先延ばし解消のための「〇〇時までにやる」の工夫

 「〇〇時にやる」と決めて課題に取りかかるのが苦手という方は、「〇〇時までにやる」と決めて課題に取りかかるようにすることで、取りかかりの成功率を高められることがあります。これもひとつの工夫です。

ギリギリの状況における慣れ親しんだ考え方

 土壇場で課題を片付ける能力が高い人は、ギリギリな状況にならないと課題に取り組む気になれないということはよくあるかと思います。このときお持ちになっている考えはきっと「最悪〇〇時までに取りかかればなんとか間に合うだろう」といった感じのものなのではないでしょうか?

 

 このような考え方に慣れ親しんでいるため、「〇〇時にやる」とバッチリ決められた時刻に課題に取り組むというやり方にはハードルを感じてしまうところもあるかと思います。

 

 一方で「〇〇時までにやる」の取り組み方だと、なんとなく強い抵抗感を抱かずに取り組めそうな気がしませんか?実際、「私は課題に取り組むときには今までずっとこの考え方だった」とおっしゃる方は多かったりします。

 

 課題への取りかかりの成功率を上げるために、その慣れ親しんだ考え方で取り組んだほうが楽に感じられるのでしたら、その考え方で取り組んだほうが良いと思います。なるべく課題に取りかかりやすい状況を作るべきです。

 

 また、取りかかるべき最初のタスクは、「PCを立ち上げる」ですとか、「作業に必要な書類を机の上に用意する」などのような極めて簡単なものにしておくほうが良いです。「とりあえず~」のような感じで。

 

 まずは「取りかかることに慣れること」が重要です。「PC立ち上げても、そのあとなにもできなそうだから上手くいかなそう」と考えるのはナンセンスです。そのあとのことはセカンドステップとして捉えておきましょう。

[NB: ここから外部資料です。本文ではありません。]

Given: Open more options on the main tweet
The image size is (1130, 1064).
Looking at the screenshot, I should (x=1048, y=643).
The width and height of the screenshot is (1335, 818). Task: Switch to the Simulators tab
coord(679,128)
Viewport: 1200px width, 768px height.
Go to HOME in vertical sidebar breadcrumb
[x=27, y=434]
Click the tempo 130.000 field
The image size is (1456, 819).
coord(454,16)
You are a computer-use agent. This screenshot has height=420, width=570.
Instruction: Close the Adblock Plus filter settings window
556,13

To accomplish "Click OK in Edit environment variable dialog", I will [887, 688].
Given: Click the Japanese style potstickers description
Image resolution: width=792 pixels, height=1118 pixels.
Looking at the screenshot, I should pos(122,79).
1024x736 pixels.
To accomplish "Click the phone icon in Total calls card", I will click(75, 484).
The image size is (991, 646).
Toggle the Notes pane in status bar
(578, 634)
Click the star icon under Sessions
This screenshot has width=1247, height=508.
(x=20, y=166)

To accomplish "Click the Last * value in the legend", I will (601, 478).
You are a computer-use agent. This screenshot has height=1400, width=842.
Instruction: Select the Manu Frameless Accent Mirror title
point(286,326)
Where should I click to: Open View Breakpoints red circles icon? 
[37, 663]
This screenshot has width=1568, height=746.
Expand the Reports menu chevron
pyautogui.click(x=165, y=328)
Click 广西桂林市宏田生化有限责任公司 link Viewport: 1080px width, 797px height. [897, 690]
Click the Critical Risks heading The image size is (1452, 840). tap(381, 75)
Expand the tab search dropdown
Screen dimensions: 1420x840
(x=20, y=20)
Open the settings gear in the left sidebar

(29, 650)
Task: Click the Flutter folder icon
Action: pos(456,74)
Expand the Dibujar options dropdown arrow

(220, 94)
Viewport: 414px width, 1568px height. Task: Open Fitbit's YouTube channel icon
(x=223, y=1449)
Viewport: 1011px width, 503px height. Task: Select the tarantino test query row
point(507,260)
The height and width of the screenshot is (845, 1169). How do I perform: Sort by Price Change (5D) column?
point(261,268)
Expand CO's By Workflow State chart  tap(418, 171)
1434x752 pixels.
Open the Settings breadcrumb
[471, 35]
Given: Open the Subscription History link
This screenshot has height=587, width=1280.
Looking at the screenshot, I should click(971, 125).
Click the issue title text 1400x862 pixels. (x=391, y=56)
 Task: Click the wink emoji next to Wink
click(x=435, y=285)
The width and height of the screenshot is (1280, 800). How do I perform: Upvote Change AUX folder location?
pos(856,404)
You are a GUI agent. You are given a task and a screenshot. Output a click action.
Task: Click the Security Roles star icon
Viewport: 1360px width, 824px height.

「本当はそのときまでにやらなければならないものだったのだ」の理解

 課題に取りかかる日時設定は、今現在ご自身が考える「本当にギリギリ」であってはなりません。それでは今までの状況となにも変わりません。課題に取りかかる日時は、今までよりも早い時期に設定する必要があります。それはつまり「土壇場ではない、適切な取りかかりの時期を設定する」ということです。

 

 ここが難しいところなのでしょうね。今までよりも早い時期に設定された「〇〇時までに取りかかる」は、ご自身の感じている「ギリギリの時期」ではないからです。この点は気持ちの整理が必要でしょうね。今までより早い時期に設定された取りかかりの日時に対して、ご自身が「本当はそのときまでにやらなくてはならないものだったのだ」と理解する必要があります。これを理解するために、今までより早い時期にやることの利益や、今までと同じように土壇場でやることの不利益などについて考えることが役に立つのかもしれません。

 

 「問答無用で〇〇時までにやらなきゃいけないものなんだ」の考えが今までよりも早い時期に芽生えるようになれば、課題へ取りかかる際に「面倒くさい」や「イヤだぁ」などの取りかかりの行動を阻害する不必要な考えを持つことなく、「何も考えずに取りかかる」の姿勢が持ちやすくなると思います。

補足

 「〇〇時までに」ということは、その時刻よりも前に取りかかっても良いということです。つまり前倒しの思考に従って行動しても良いということです。

 

 この工夫はあくまで「嫌々ながらも取りかかる」に慣れることが目的です。「〇〇時にやる」が普通にできるようになればそれに越したことはないのですが、それは次のステップとして考えてもよいのではと思います。